- [SOURCE PASSAGE]:
Optimising Asset Compilation During Deployment

Captain's log, stardate d302.y38/AB

Although modern solutions like Docker provide most of the tools we need for the deployments of nowadays web applications, there's no one-size-fits-all solution to optimise asset compilation during deployment, especially for legacy projects.

In this blog post, I'm going to explain one solution I came up with.

Iron forging - Photo by Maranda Vandergriff on Unsplash

Background: My motivation

We have been working on a long-running Rails + Angular web application which uses tonnes of content in multiple forms: text, images, attached files and so forth. This content is visualised and edited on the platform, thus forcing us to optimise the sending and receiving of this data to keep users waiting as less as possible.

When assets are changed, deployments in this platform take around one hour, of which around 60% of the time corresponds to assets compilation. Not only that, but we often see that when assets are compiled in a server, the deployment process hangs because of this long wait.

- [TASK LIST]:
**a.** In the asset compilation post, about how long does a deployment take when assets are changed?
**b.** According to the asset compilation post, why is the team forced to optimize the sending and receiving of data on its platform? Answer in one to three sentences.
**c.** Carry on the asset compilation post from its last sentence.

- [PROVIDED MATERIAL]:
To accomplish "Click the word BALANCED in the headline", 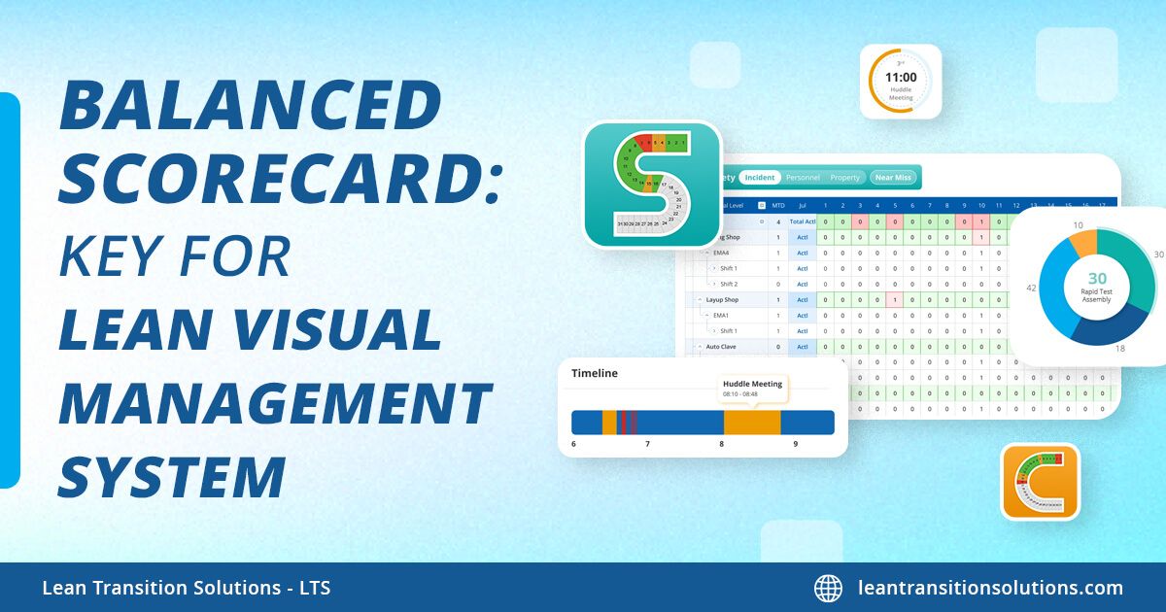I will click(x=251, y=106).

- [RESPONSE LIST]:
**a.** Around one hour.

**b.** The application's content is visualized and edited on the platform, so the team has to optimize how that data is sent and received to keep users waiting as little as possible.

**c.**
For this one, we're running it on Cloud66, which stops listening for the assets compilation process and, even though it eventually finishes, the deployment process keeps on waiting forever.

When this happens, we need to start the whole deployment again. In a few occasions, we have spent more than five hours to deploy a change, hence needing to restart the deployment multiple times.

So, my main motivation has been to improve the deployment process to make it faster and more reliable. However, changing this will have another great benefit: we will be able to solve an ugly bug that generates different file digests per server.

The new process

The new process consists of various steps. Let's see what it is like.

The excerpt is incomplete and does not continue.